Pemikiran Socrates Tentang Filsafat | Makalah Pemikiran Socrates Tentang Filsafat | Penelitian Pemikiran Socrates Tentang Filsafat |
Pemikiran Socrates Tentang Filsafat
Socrates dikenal sebagai seorang yang tidak tampan, berpakaian sederhana, tanpa alas kaki dan berkelilingi mendatangi masyarakat Athena berdiskusi soal filsafat. Dia melakukan ini pada awalnya didasari satu motif religius untuk membenarkan suara gaib yang didengar seorang kawannya dari Oracle Delphi yang mengatakan bahwa tidak ada orang yang lebih bijak dari Socrates. Merasa diri tidak bijak dia berkeliling membuktikan kekeliruan suara tersebut, dia datangi satu demi satu orang-orang yang dianggap bijak oleh masyarakat pada saat itu dan dia ajak diskusi tentang berbagai masalah kebijaksanaan. Metode berfilsafatnya inilah yang dia sebut sebagai metode kebidanan. Dia memakai analogi seorang bidan yang membantu kelahiran seorang bayi dengan caranya berfilsafat yang membantu lahirnya pengetahuan melalui diskusi panjang dan mendalam. Dia selalu mengejar definisi absolut tentang satu masalah kepada orang-orang yang dianggapnya bijak tersebut meskipun kerap kali orang yang diberi pertanyaan gagal melahirkan definisi tersebut. Pada akhirnya Socrates membenarkan suara gaib tersebut berdasar satu pengertian bahwa dirinya adalah yang paling bijak karena dirinya tahu bahwa dia tidak bijaksana sedangkan mereka yang merasa bijak pada dasarnya adalah tidak bijak karena mereka tidak tahu kalau mereka tidak bijaksana.

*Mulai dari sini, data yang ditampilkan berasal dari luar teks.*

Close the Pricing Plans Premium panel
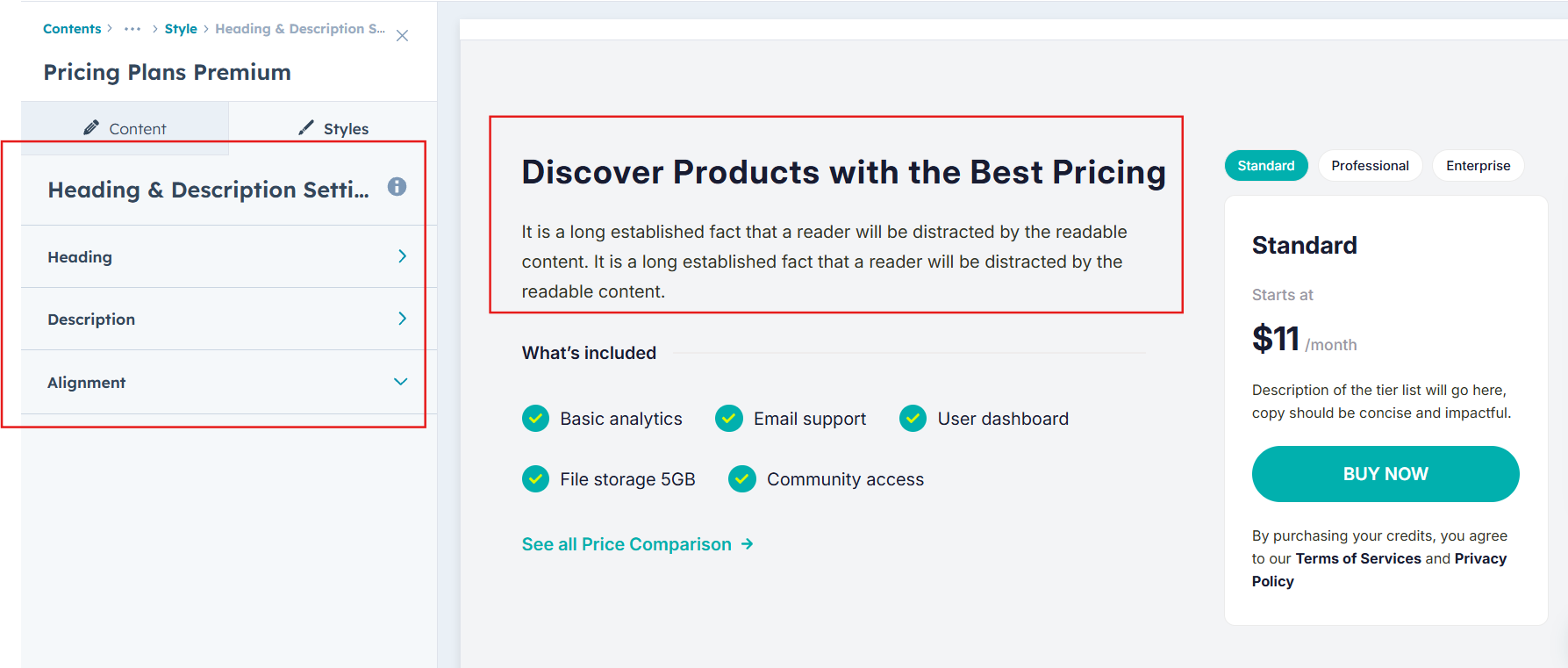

Kemunculan Sokrates terlebih dulu di dahului oleh kemunculan kaum sofis. Sokrates hadir dalam rangka menjawab apa yang telah mapan dalam konstruksi pemikiran kaum Sofis. Kaum Sofis sejak zaman Yunani Kuno sudah tidak baik. Dengan kehebatan mereka dalam berargumentasi, kaum Sofis dianggap sering menghalalkan segala cara untuk memenangkan perkara agar mendapatkan simpati masa-tujuannya akhirnya uang. Keberadaan kaum sofis dalam sejarah filsafat memiliki arti penting, kaum Sofis menjadikan manusia sebagai pusat pemikiran filsafatnya. Pandangan relativisme kaum Sofis mengatakan bahwa tidak ada pengenalan pun yang bersifat absolut atau objektif. Akibat dari paham yang demikian, maka ukuran kebenaran menjadi relatif dan subjektif. Maka dari itu sangat tidak mungkin kemunculan Sokrates dipisahkan dari kehadiran kaum Sofis.
Sokrates adalah orang yang juga menguasai seni berargumentasi seperti kaum Sofis, ia mempertanyakan pandangan-pandangan tradisional mengenai moralitas. Sokrates tampil sebagai upaya untuk memberikan sebuah jawaban atas pandangan kaum Sofis. Dalam kaitannya dengan kaum Sofis, sebenarnya kalau kita melihatnya secara sepintas antara Sokrates dengan kaum Sofis tidak memiliki banyak perbedaan. Sama dengan kaum Sofis, Sokrates memulai filsafatnya dengan bertolak dari pengalaman sehari-hari. Menurut Sokrates di dunia ini ada kebenaran yang bersifat objektif, di mana kebenaran itu tidak bergantung pada saya atau kita. Dan untuk membuktikan adanya kebenaran yang objektif, Sokrates menggunakan metode tertentu. Metode tersebut kita kenal dengan metode dialektika dari kata kerja Yunani yang berarti bercakapcakap atau berdialog. Metode Sokrates ini dikatakan sebagai metode dialektika karena memiliki peranan penting di dalamnya. Di dalam metode itu terdapat dua penemuan, kedua-duanya menyangkut berkenaan dengan dasar pengetahuan. Yang pertama ia menemukan induksi dan yang kedua ia menemukan definisi
Dengan definisi Sokrates dapat membuktikan kepada kaum Sofis bahwa pengetahuan yang umum ada, yaitu definisi itu. Dalam hal ini kaum Sofis tidak seluruhnya benar: yang benar ialah sebagian pengetahuan bersifat umum dan sebagian bersifat khusus; yang khusus itulah pengetahuan yang kebenarannya relatif.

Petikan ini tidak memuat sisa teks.